With the rise of medical digitalization, the hospital information system deposited a considerable volume of EMR data, which completely documents the patients’ situation in text form. There is increasing interest in applying machine learning techniques to decision-making models for medical diagnosis and treatment. Liang et al. [12] adopted the deep belief network (DBN) to acquire feature representation from EMR and then combined the SVM for supervised learning on the labeled data. Similarly, various supervised machine learning algorithms such as random forest and logistic regression were used in [13] to build ischemic stroke classifiers. Although these ML-based methods outperform conventional techniques such as rule-based algorithms by using massive datasets, they ignore domain-specific knowledge.

The knowledge graph (KG), once known as ontology in early research, serves as an excellent solution to inject domain-specific knowledge into the ML models. The KG is a multirelational graph composed of entities and relationships containing a large amount of prior knowledge [14, 15]. Gone et al. [16] stood on advances in graph embedding learning techniques, decomposing the medicine recommendation task into a link prediction process, and proposed the safe medicine recommendation framework.
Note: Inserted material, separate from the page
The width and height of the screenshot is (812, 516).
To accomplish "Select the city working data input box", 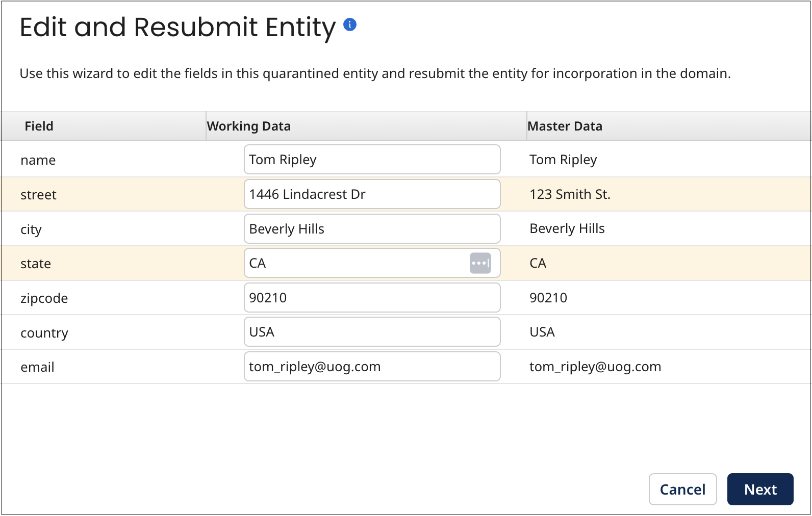I will (371, 229).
Abdelaziz et al. [17] developed a large-scalesimilarly-based framework that predicts drug-drug interactions through text and graph embedding algorithms. These studies fully exploit the domain knowledge in the knowledge graph, but they cannot benefit from the large scale of labeled data. In other words, an exceptional specialist should process not just sound professional knowledge but also extensive experience.

For the TCM cerebral palsy diagnosis model to benefit from both the knowledge graph and the EMR, we propose a two-step model called KBRNN to achieve this purpose. In the first step, we extract evidence-based diagnostic knowledge from cerebral palsy KG by using intelligent optimization algorithms and represent this knowledge as tensors. Then, we inject the knowledge into RNN by converting the tensor to the parameter of the RNN. So far, we have obtained the knowledge-based RNN (KBRNN) that can be trained with the TCM data for fine-tuning.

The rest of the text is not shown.